▶ [Fragmento propuesto]
++++++

Más allá del desafecto que desde hace ya algunos años sienten y
manifiestan los españoles hacia su clase política, -y que algunos de
estos responsables políticos han estimulado con soltura proverbial y
con una suficiencia al por mayor de total descaro; y, pese a ponerse en
superficie la acción canallesca de una granujería desvergonzada
de politiquillos de todo signo y condición que no se amilana ante nada
ni nadie por sus corrupciones, apropiaciones indebidas, prevaricaciones
y más figuras delictivas- creo que nunca se ha dado un impulso tan
irresistible de contestación a un gobierno como el presidido por
Mariano Rajoy.
Quizás sí. Habría que citar, entonces, los sucesos del 11M. Un
gobierno, también del Partido Popular, causó la hasta entonces mayor
rebelión pacífica y multitudinaria de ciudadanos que se sintieron
engañados. En la calle, miles de personas cargadas de reproches
afrentaban al gobierno de Aznar requiriéndole, demandándole una verdad
que minuto a minuto los medios de comunicación, nacionales e
internacionales, iban desgranando pese a las declaraciones del ministro
del Interior, Acebes, cuya cara demudada expresaba lo contrario de lo
que pensaba. Nacía en nuestro país, no olvidemos, la iniciativa de
llamamientos a concentraciones y manifestaciones por mensajes de los
teléfonos portátiles.

++++++

▶ [Listado sin procesar]

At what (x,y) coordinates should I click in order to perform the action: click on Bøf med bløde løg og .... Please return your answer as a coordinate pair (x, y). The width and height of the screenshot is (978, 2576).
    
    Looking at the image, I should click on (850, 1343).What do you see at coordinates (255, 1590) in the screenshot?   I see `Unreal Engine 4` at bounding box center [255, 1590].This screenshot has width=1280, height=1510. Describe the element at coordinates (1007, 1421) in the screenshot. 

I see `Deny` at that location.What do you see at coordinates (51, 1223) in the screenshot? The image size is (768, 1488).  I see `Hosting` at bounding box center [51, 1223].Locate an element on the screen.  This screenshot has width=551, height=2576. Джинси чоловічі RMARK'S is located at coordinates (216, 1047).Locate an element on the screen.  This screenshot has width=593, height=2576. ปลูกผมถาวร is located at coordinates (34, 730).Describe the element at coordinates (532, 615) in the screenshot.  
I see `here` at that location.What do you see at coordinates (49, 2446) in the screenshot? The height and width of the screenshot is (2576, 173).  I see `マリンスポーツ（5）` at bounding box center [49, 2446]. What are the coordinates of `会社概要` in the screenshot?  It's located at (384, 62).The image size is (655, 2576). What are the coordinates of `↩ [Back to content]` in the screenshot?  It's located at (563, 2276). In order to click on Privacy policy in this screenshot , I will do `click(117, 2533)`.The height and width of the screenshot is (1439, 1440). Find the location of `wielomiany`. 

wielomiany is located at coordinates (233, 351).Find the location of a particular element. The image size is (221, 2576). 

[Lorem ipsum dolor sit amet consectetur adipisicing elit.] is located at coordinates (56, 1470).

++++++

▶ [Objetivo del ejercicio] Cite textualmente el pasaje del fragmento sobre el desafecto hacia la clase política que empieza en las palabras "Quizás sí. Habría" y concluye tras "teléfonos portátiles.".

▶ [Solución del ejercicio]
Quizás sí. Habría que citar, entonces, los sucesos del 11M. Un
gobierno, también del Partido Popular, causó la hasta entonces mayor
rebelión pacífica y multitudinaria de ciudadanos que se sintieron
engañados. En la calle, miles de personas cargadas de reproches
afrentaban al gobierno de Aznar requiriéndole, demandándole una verdad
que minuto a minuto los medios de comunicación, nacionales e
internacionales, iban desgranando pese a las declaraciones del ministro
del Interior, Acebes, cuya cara demudada expresaba lo contrario de lo
que pensaba. Nacía en nuestro país, no olvidemos, la iniciativa de
llamamientos a concentraciones y manifestaciones por mensajes de los
teléfonos portátiles.